WHAT IS BEING ASKED: Repeat the entries below word for word, though any picture in them should be dropped.

Saved entries:
★ ★ ★ ★ ★
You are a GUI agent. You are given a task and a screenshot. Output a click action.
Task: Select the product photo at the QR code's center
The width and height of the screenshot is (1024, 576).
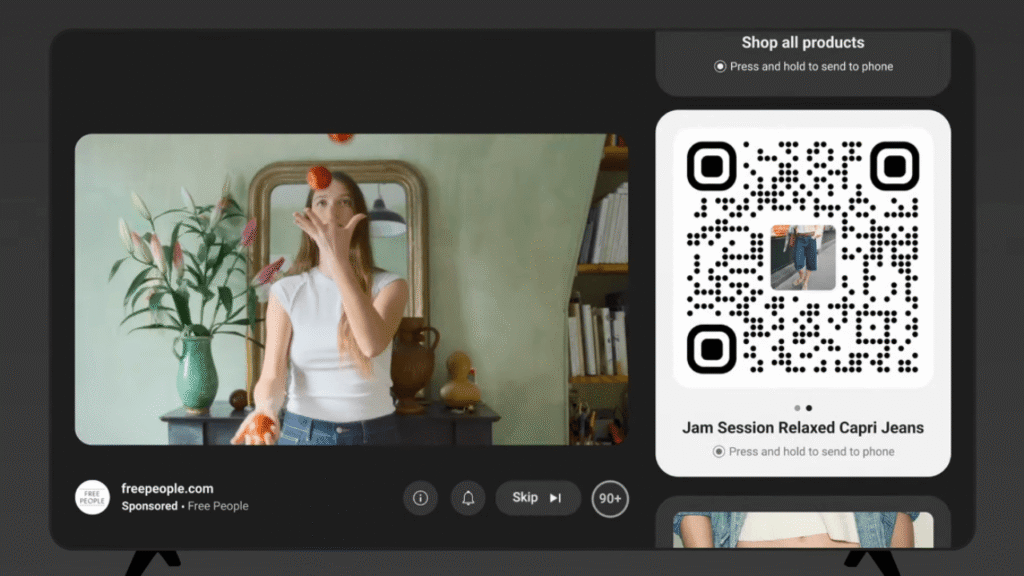tap(801, 253)
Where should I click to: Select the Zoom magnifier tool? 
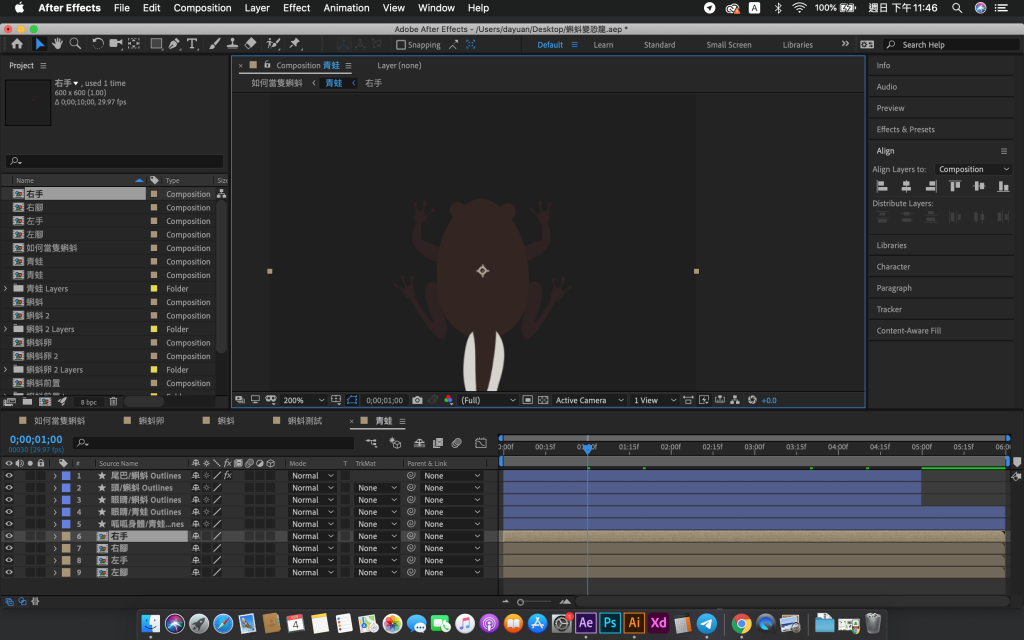[75, 44]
★ ★ ★ ★ ★
THE COMPLETED TASK:
You are a GUI agent. You are given a task and a screenshot. Output a click action.
Task: Select the product photo at the QR code's center
The width and height of the screenshot is (1024, 576).
tap(801, 253)
Where should I click to: Select the Zoom magnifier tool? 
[75, 44]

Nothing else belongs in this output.